**Extrait de page**
Auschwitz : la mémoire juive et la mémoire chrétienne
LE MONDE | 29.01.05 | 14h27
Auschwitz ou l'absence de Dieu. Y a-t-il un autre lieu au monde où le Créateur ait semblé à ce point ignorer et déserter ses créatures ? Avec Elie Wiesel, le philosophe juif Martin Buber parlait d'Auschwitz comme d'une "éclipse"de Dieu. Comment Dieu a-t-il pu tolérer un tel événement, demandaient les déportés au retour des camps ? Dans la Bible déjà, Job accusait : "Dieu m'a livré à des injustes, entre les mains des méchants, il m'a jeté." Et il ajoutait : "Périsse le jour qui me fit naître."
Auschwitz est la preuve de la non-existence de Dieu pour les athées et ceux qui, parfois, ont aussi perdu foi en l'homme. Sans doute aucune des catastrophes et souffrances de l'histoire n'a-t-elle de sens, la Shoah pas plus que les guerres, les périodes d'oppression de l'humanité ou les colères de la nature, comme celle qui vient d'engloutir plus de 200 000 innocents en Asie.
Mais l'expérience du Mal faite à Auschwitz, où le nazi tenta d'exterminer un peuple qui, le premier, avait reconnu Dieu, est proprement unique. Elle rend l'événement indéchiffrable, inexplicable, impénétrable. Un non-sens absolu, qui impose un silence également absolu, contre toutes les tentatives de banalisation, de négation, de récupération d'une souffrance si singulière.
Soixante ans après la libération du camp, on peut affirmer qu'Auschwitz fut, à la fois, le point culminant de siècles d'antisémitisme, dans lequel l'enseignement du christianisme porte une lourde responsabilité, et le lieu d'une conversion, voire d'une réconciliation tardive, mais réelle.
Bernard Dupuy, religieux dominicain, un des pionniers du dialogue entre juifs et chrétiens, ose dire qu'il aura fallu ce "Mal" pour que les chrétiens fassent retour sur eux-mêmes, au double sens de teshu-vah (repentance) et de metanoïa (conversion). La repentance, d'abord. Elle a été tardive.

**Extrait de données**

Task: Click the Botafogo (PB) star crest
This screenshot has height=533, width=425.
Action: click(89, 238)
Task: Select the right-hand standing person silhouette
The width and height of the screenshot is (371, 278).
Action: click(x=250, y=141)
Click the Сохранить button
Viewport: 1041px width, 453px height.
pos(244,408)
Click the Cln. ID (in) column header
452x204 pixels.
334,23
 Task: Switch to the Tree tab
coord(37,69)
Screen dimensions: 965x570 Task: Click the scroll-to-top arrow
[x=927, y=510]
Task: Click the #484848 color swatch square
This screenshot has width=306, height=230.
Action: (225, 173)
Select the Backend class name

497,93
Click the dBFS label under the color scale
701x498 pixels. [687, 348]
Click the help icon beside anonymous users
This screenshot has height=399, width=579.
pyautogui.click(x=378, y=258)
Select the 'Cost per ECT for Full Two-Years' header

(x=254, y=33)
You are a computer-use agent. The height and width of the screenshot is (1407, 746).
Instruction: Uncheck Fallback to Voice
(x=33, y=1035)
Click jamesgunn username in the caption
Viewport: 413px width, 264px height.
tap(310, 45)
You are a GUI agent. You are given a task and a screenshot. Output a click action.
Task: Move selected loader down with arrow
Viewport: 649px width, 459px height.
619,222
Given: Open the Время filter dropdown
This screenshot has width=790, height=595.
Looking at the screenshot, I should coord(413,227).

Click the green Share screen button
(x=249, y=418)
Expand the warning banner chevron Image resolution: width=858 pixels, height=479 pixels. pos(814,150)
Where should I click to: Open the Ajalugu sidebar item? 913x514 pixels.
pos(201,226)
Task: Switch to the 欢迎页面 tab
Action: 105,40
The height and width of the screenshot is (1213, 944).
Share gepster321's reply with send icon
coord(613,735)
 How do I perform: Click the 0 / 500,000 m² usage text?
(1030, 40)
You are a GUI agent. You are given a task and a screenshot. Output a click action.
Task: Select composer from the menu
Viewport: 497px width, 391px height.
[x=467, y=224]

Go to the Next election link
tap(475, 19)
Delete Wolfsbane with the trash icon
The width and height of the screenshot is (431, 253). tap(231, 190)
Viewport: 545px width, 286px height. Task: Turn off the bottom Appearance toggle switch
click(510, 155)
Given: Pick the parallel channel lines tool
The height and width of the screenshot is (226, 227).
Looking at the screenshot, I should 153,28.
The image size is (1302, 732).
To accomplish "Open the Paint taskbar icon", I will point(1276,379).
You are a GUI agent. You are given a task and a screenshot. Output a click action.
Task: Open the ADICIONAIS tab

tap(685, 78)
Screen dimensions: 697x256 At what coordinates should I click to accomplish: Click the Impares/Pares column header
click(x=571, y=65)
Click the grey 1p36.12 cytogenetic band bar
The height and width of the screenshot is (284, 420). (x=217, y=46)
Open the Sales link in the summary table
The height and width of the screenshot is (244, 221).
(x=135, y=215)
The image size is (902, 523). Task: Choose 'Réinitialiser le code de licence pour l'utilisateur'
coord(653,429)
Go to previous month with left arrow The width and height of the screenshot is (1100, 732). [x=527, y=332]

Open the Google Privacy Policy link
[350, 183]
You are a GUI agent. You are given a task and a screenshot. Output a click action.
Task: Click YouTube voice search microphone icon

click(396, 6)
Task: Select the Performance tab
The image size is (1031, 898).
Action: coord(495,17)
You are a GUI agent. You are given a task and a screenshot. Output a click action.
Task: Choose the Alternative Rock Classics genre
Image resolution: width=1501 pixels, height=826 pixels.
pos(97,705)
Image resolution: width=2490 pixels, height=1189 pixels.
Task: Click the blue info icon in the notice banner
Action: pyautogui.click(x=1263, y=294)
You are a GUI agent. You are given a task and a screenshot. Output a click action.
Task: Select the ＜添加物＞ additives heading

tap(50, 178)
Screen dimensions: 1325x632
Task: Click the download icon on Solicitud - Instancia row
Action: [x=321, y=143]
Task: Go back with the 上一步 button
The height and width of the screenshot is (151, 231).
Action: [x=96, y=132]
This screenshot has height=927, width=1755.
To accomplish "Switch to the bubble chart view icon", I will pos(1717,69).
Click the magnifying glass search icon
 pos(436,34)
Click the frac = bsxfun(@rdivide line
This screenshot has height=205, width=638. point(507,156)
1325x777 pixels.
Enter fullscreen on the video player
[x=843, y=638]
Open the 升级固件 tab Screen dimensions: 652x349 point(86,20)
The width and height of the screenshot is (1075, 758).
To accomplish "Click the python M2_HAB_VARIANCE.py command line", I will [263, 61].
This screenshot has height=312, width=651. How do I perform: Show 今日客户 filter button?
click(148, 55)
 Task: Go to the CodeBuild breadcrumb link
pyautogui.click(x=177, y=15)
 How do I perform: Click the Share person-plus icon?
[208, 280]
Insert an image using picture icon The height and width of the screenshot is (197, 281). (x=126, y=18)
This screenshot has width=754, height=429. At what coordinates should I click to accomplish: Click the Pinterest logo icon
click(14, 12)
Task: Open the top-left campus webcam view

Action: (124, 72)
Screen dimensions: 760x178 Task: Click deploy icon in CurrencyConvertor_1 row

**Consignes**
a – Recopiez le passage de l'article sur Auschwitz qui va de « Bernard Dupuy, religieux » jusqu'à « a été tardive. ».
b – Répondez à ces questions sur l'article sur Auschwitz :
(i) Quel philosophe juif parlait d'Auschwitz comme d'une « éclipse » de Dieu ?
(ii) Combien d'années se sont écoulées depuis la libération du camp au moment où l'article est écrit ?
(iii) À quel ordre religieux appartient Bernard Dupuy ?
Les lignes n'interviennent pas dans cet exercice.

**Réponses attendues**
a –
Bernard Dupuy, religieux dominicain, un des pionniers du dialogue entre juifs et chrétiens, ose dire qu'il aura fallu ce "Mal" pour que les chrétiens fassent retour sur eux-mêmes, au double sens de teshu-vah (repentance) et de metanoïa (conversion). La repentance, d'abord. Elle a été tardive.

b –
(i) C'est Martin Buber.
(ii) Il s'est écoulé soixante ans.
(iii) Il est religieux dominicain.